[Pixel coordinate grounding data]
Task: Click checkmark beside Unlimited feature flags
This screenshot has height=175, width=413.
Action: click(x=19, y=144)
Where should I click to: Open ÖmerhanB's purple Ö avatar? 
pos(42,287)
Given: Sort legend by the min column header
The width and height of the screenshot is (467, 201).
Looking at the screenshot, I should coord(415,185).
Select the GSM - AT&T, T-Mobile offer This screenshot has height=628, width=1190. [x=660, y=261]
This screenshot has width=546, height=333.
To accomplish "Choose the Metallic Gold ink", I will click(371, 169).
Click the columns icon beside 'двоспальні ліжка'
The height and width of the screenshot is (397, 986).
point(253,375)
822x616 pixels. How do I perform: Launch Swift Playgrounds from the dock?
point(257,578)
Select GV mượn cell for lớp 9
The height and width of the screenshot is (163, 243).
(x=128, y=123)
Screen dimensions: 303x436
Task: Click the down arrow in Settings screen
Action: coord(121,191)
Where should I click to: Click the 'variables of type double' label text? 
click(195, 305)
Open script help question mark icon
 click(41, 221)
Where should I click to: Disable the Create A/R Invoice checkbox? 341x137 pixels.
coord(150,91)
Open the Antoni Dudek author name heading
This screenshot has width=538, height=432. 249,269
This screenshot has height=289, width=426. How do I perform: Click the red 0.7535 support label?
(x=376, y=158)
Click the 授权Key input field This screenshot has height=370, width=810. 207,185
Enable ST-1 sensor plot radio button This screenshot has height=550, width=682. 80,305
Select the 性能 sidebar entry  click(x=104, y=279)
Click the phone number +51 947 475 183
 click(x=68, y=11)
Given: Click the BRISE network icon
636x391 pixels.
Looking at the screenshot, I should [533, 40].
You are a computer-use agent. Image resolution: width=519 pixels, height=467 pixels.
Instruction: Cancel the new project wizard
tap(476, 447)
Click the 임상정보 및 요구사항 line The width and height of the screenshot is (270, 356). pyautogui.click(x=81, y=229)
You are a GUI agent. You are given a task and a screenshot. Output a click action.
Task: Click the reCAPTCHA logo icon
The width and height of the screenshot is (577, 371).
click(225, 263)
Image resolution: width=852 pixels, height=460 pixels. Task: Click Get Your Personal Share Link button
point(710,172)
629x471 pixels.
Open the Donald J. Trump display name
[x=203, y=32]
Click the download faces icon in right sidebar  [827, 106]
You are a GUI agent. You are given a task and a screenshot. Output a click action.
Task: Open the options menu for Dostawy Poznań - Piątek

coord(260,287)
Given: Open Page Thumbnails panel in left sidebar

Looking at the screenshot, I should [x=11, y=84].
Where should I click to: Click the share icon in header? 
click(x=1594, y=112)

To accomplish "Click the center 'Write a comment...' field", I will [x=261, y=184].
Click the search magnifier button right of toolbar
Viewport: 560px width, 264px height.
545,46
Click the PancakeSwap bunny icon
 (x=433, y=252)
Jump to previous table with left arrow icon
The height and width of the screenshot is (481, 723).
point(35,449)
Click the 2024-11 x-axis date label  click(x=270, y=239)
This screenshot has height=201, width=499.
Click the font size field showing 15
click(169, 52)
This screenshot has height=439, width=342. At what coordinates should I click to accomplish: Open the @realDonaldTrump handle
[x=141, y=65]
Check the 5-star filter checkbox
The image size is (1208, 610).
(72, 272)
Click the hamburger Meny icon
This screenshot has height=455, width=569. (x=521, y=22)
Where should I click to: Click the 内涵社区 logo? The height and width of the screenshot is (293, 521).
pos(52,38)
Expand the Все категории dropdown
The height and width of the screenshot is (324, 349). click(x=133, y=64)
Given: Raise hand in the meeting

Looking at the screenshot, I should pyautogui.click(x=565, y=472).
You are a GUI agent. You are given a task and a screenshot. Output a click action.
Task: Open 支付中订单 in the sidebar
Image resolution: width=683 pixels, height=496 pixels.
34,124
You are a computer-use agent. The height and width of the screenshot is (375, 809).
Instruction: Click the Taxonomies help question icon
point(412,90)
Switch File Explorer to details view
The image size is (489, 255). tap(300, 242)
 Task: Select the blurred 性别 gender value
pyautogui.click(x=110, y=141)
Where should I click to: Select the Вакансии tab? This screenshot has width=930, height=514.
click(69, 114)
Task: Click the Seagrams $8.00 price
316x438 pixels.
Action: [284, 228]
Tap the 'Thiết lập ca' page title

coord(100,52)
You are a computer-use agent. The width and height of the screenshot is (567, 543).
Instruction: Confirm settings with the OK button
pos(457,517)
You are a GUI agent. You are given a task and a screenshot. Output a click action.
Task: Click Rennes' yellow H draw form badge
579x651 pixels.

Exercise instructions
Look through the data above and return exactly the lines from the one that contains "Where should I click to: Disable" to the one that contains "Given: Click the BRISE network icon", inclusive, with nothing else.

Result of this exercise
Where should I click to: Disable the Create A/R Invoice checkbox? 341x137 pixels.
coord(150,91)
Open the Antoni Dudek author name heading
This screenshot has width=538, height=432. 249,269
This screenshot has height=289, width=426. How do I perform: Click the red 0.7535 support label?
(x=376, y=158)
Click the 授权Key input field This screenshot has height=370, width=810. 207,185
Enable ST-1 sensor plot radio button This screenshot has height=550, width=682. 80,305
Select the 性能 sidebar entry  click(x=104, y=279)
Click the phone number +51 947 475 183
 click(x=68, y=11)
Given: Click the BRISE network icon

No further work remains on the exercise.